A new blue plaque (design guide above) was put in place just before the 250th anniversary of her birth on December 17th 1775 and an official unveiling ceremony will follow in January. It is a blue plaque championed by Denise Blunn with support from Cllr. Jane Heatherington.

The background is that Jane Austen’s brother Frank was in the navy and in 1803 was posted to Ramsgate where he lived at 14 Albion Place. His military task was to lead the Sea Fencibles,  a local volunteer group of sailors and labourers who were paid a shilling a day to defend the coast against a feared attack by Napoleon. The French had amassed a fleet of flat-bottomed troop carriers and Pegwell Bay was thought at high risk for a landing site.

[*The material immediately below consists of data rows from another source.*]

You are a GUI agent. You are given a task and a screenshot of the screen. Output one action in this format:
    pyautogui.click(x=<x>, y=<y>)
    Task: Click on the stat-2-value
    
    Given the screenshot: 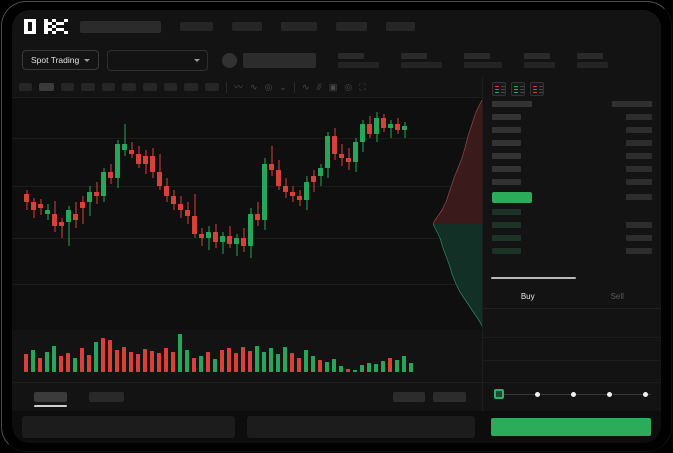 What is the action you would take?
    pyautogui.click(x=422, y=64)
    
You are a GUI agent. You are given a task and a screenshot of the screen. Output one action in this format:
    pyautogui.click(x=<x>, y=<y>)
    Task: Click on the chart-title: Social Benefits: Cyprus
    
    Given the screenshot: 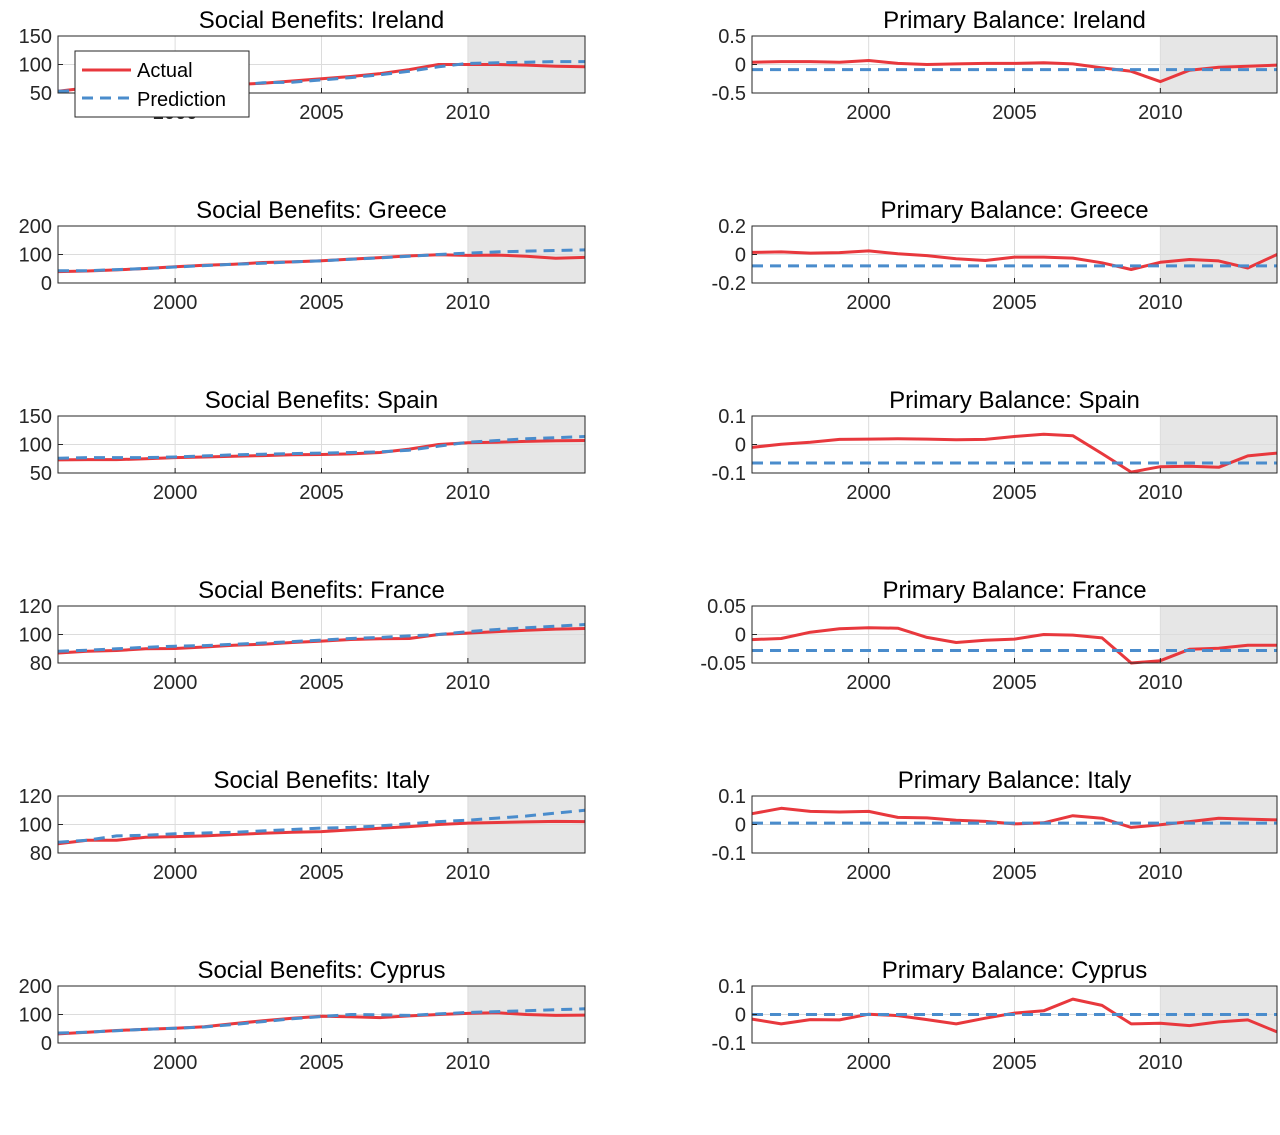 What is the action you would take?
    pyautogui.click(x=321, y=970)
    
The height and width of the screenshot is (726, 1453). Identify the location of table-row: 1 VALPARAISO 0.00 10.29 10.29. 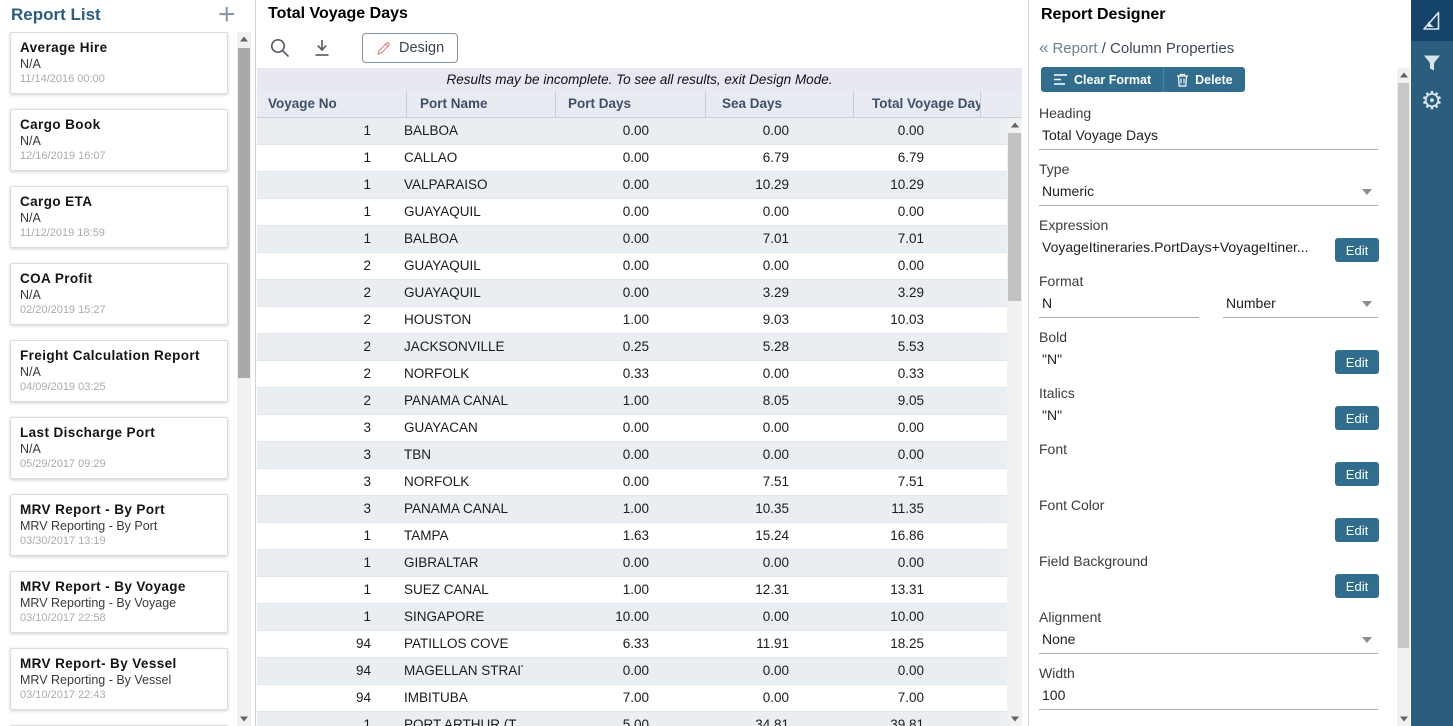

The story of Frank in Ramsgate is one of instant infatuation with a local girl, Mary Gibson, interrupted by naval duties. Engaged within a year but then 3 months later given command of HMS Leopard blockading Boulogne and later, HMS Canopus, in which he saw action and gained both financial reward and a gold medal. He was not able to return to Ramsgate for three year and then married Mary in St Lawrence Church on 24th July 1806.

Supporting evidence of Jane Austen’s visit to Ramsgate to see her brother Frank, comes from the autobiography from Egerton Brydges, the brother of Jane’s friend Anne Lefroy, in which he says: ‘When I knew Jane Austen, I never suspected that she was an authoress: but my eyes told me that she was fair and handsome, slight and elegant, but with cheeks a little too full. Last time that I think that I saw her was at Ramsgate in 1803; perhaps she was then about 27 years old.’